Julian Assange: Lest We Forget What Courageous Journalism Looks Like
New Zealand citizen journalist Suzi Dawson, herself a whistleblower who has taken political asylum in Russia to avoid persecution by the New Zealand government, listed what she considered the ten most important achievements by Julian Assange and Wikileaks. This was in a interview with Jimmy Dore, October 27, 2018.
Here they are:
1) “Wikileaks has been keeping the historical record intact, and is actually combating the digital loss as web pages and websites are constantly being taken down from the internet by the powers that be. In this current paradigm they’re actually scrubbing entire websites and domains at every opportunity. They’re trying to erase information from our living history. And Wikileaks’ founding charter says that any information that’s at risk of censorship or deletion can find a safe harbor at Wikileaks.”
2) “Wikileaks enables victims of persecution to have admissible evidence to fight their cases in court. 40,000 cases around the world have had Wikileaks documents submitted as evidence to the court.”
3) “They’ve maintained a 100% accuracy record over ten years of publishing.”
4) “Wikileaks is still publishing despite the full force of the Empire being used against them. Intelligence agencies, financial service providers, hostile media and law fare, and of course now Julian Assange’s solitary confinement, we still see Wikileaks releases being published.”
5) “Wikileaks has established a digital library of over 10 million documents, containing pristine datasets, the full relevance of which will only become apparent years into the future. Every current news story can be further informed by doing a key word search to see what Wikileaks archives contain about topics or persons or places that may be relevant to that news story.”

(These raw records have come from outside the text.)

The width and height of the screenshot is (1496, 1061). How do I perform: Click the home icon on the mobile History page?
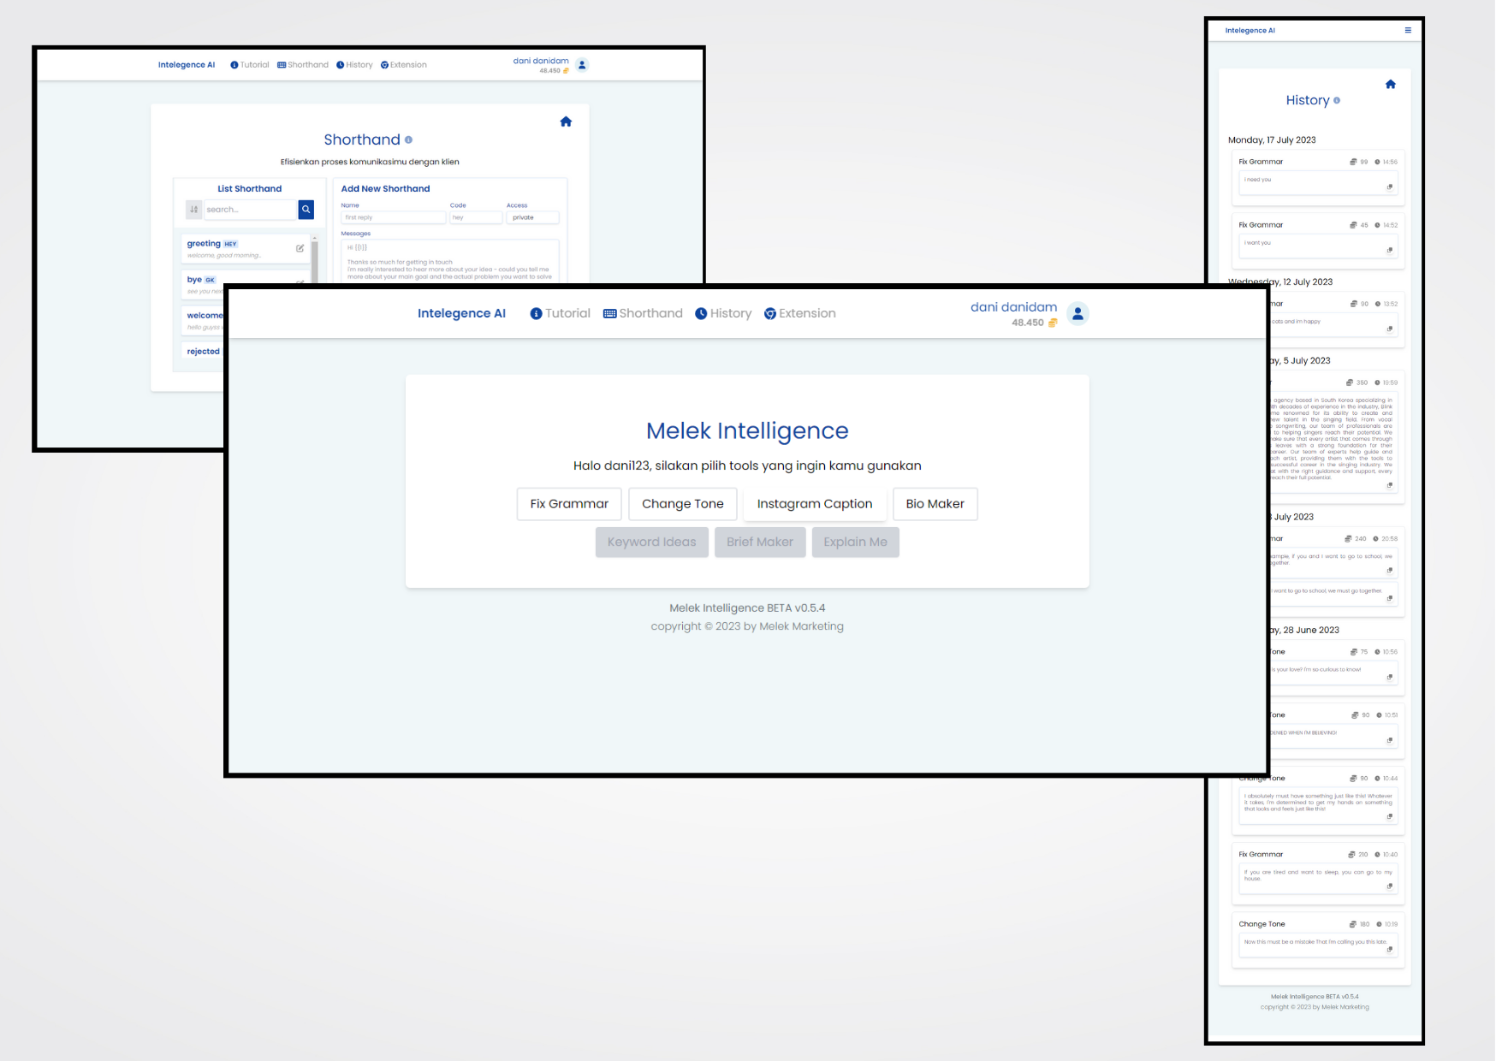click(1390, 84)
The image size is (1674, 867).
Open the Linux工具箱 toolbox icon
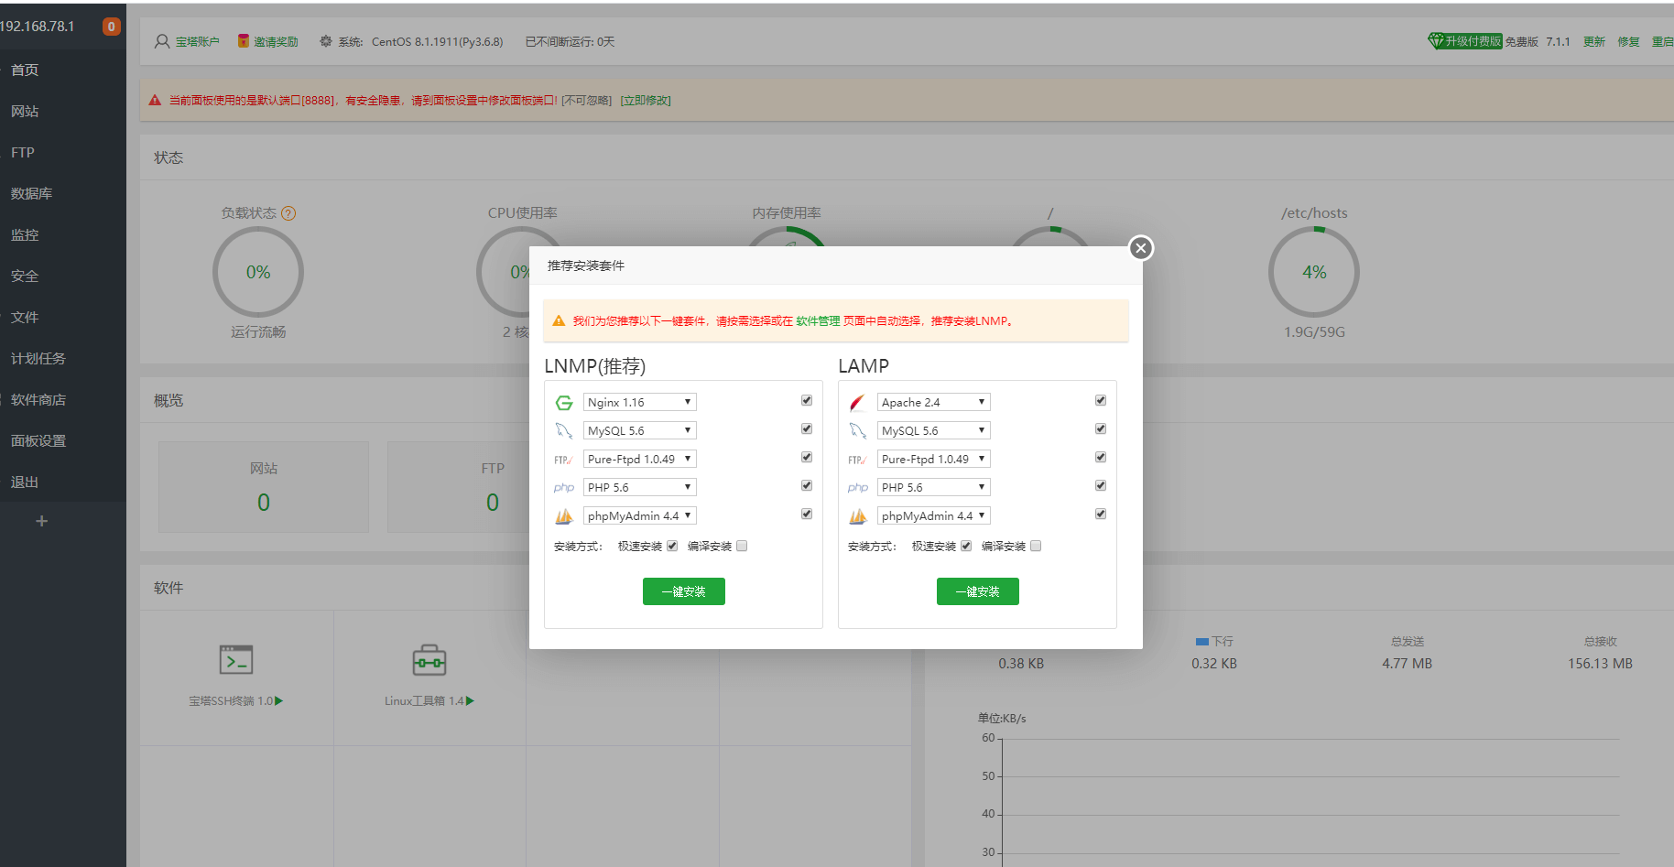(x=429, y=660)
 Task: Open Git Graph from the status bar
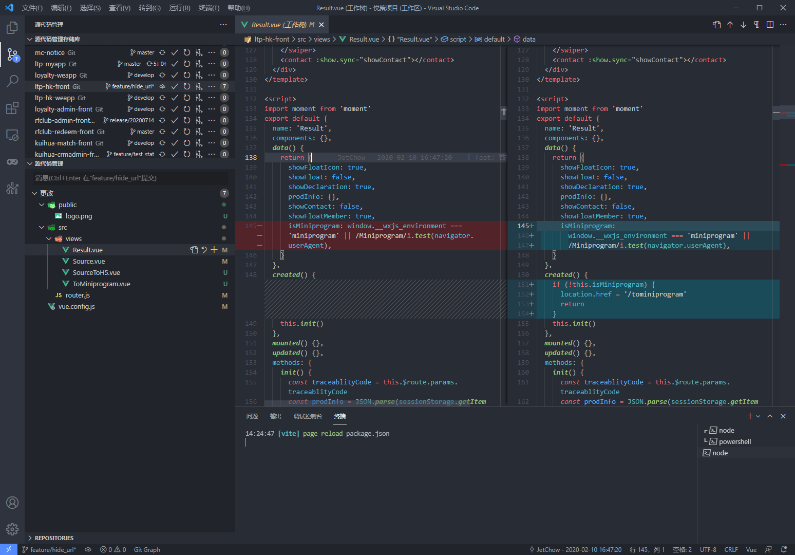pyautogui.click(x=147, y=549)
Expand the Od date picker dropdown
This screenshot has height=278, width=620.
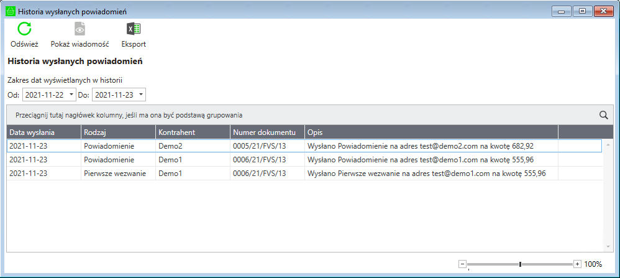[x=71, y=95]
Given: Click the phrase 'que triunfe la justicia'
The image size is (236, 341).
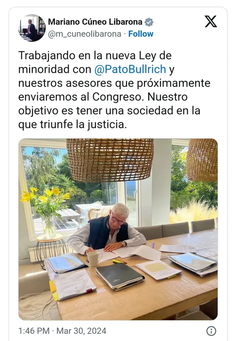Looking at the screenshot, I should (72, 125).
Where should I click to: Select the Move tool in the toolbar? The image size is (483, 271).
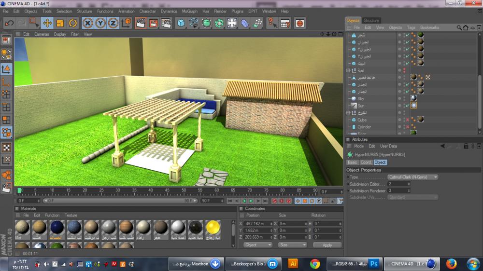[47, 23]
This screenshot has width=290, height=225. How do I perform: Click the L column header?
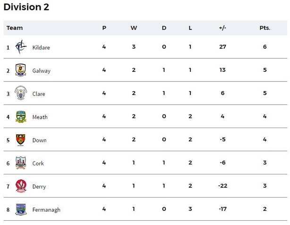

6) “Wikileaks has established a whole new way of doing journalism. They also initiated the first anonymous drop boxes, which we now see that a similar technology is being used by media outlets across the globe.”
7) “Wikileaks has become the vanguard of press freedom, always pushing at the boundaries of what is acceptable in publishing. And that is incredibly important because as they are pushing those boundaries further and further out, it allows independent media and citizen media to fill that space in between. We can go further and do more significant things because Wikileaks is out there taking the heat for us.”
8) “Wikileaks has published leaks on every country in the world without geopolitical bias.”
9) “Wikileaks leaves no source behind, and not only do they go above and beyond to support their sources, they’ve actually established other organizations to support other at risk journalists and whistleblowers, such as the Courage Foundation, and we now have proven that Julian Assange was involved in the establishment of the Freedom of the Press Foundation.”
10) “Julian saved the life of Edward Snowden, who is renowned as the greatest whistleblower of our generation, and was brought to you by Wikileaks.”
Julian Assange should be getting a Nobel Prize, not being persecuted.
What can we do to save this courageous, heroic man? This is not just about one man, as admirable and honorable he is as a person. This is about freedom of speech, freedom of dissent, being able to stand up to power and avoid complete and total, across-the-board repression by burgeoning corporate-state totalitarianism. The media is already a pitiful shell of what it once was. Silencing the Julian Assanges of the world will just accelerate the demise of public discourse built on honest investigative reporting.